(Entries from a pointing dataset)
Start

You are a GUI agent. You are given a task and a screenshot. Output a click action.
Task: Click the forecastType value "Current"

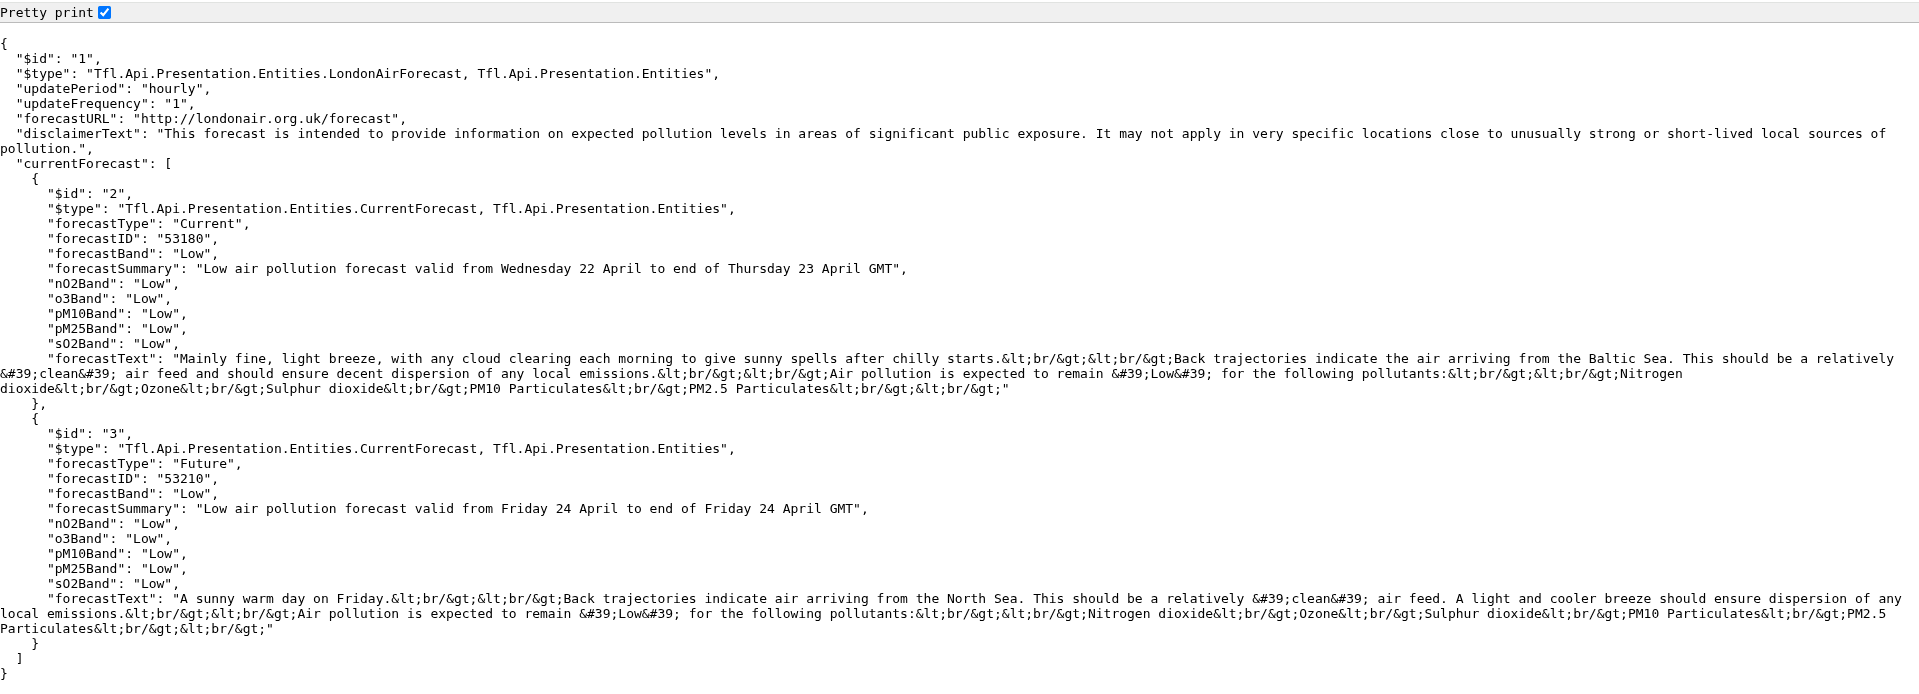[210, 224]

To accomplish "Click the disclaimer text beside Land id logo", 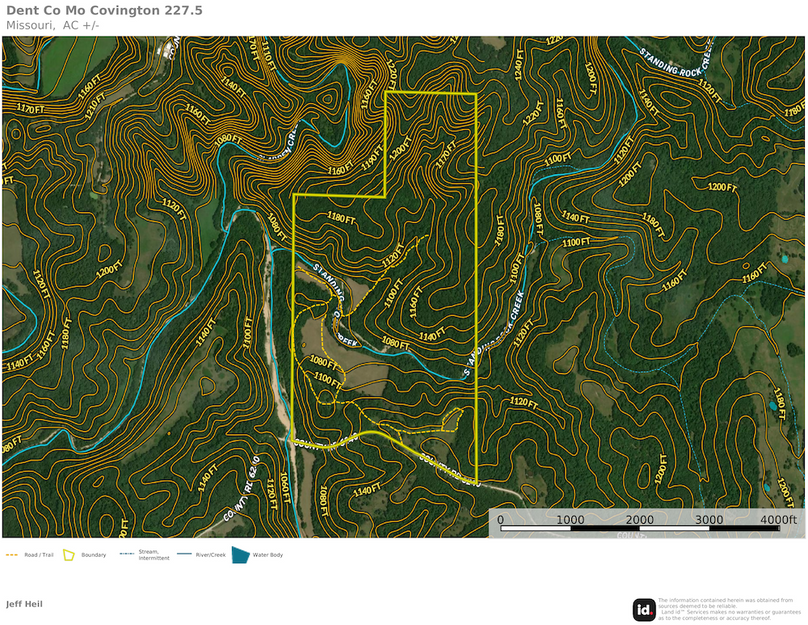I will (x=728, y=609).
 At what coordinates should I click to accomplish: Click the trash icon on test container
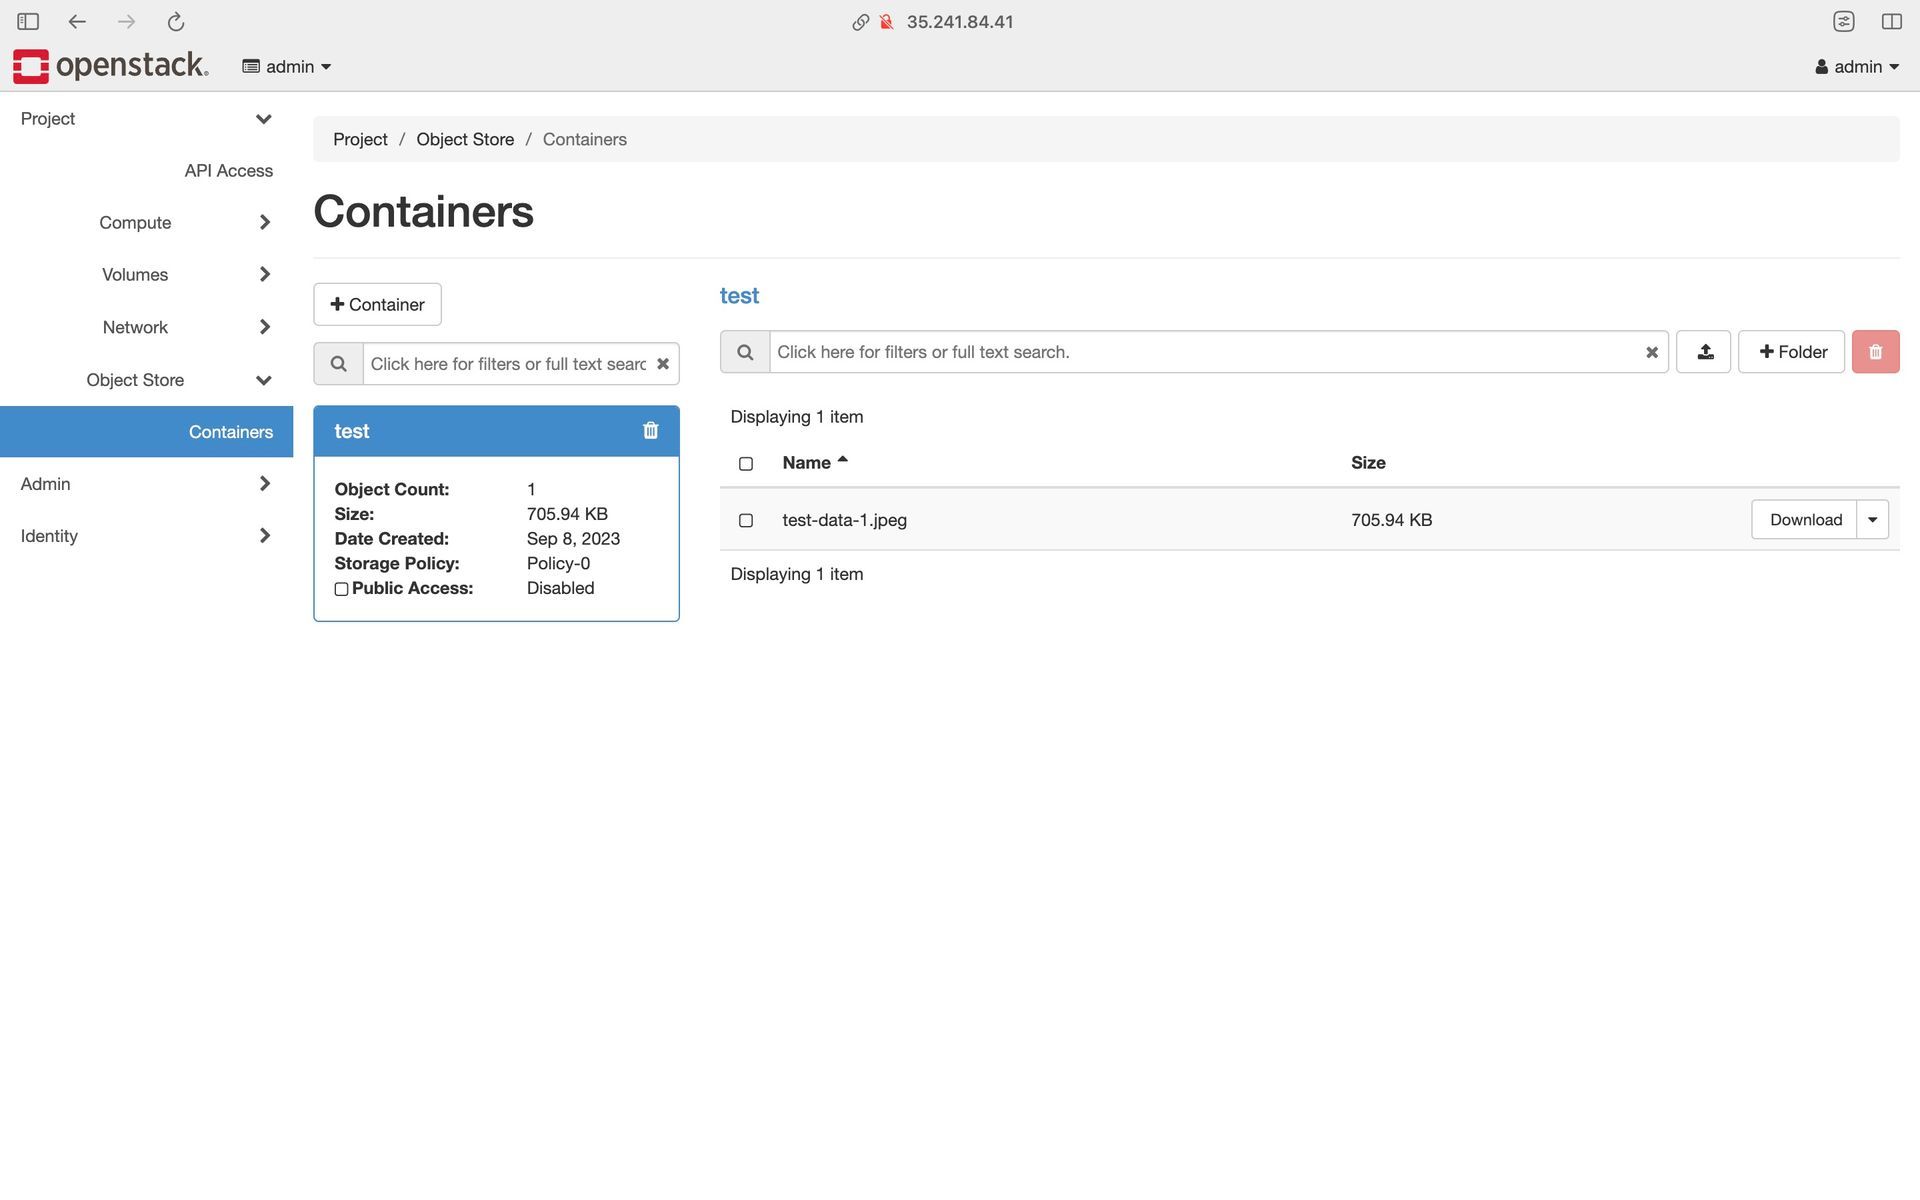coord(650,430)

End

- WHAT IS BEING ASKED: Starting at the line that contains "At what coordinates" and continuing through the last of the entries, rewrite that text with "trash icon" swapped for "delete icon" and everything else kept the same. Leave out the pictures.

- ANSWER TO THE TASK:
 At what coordinates should I click to accomplish: Click the delete icon on test container
coord(650,430)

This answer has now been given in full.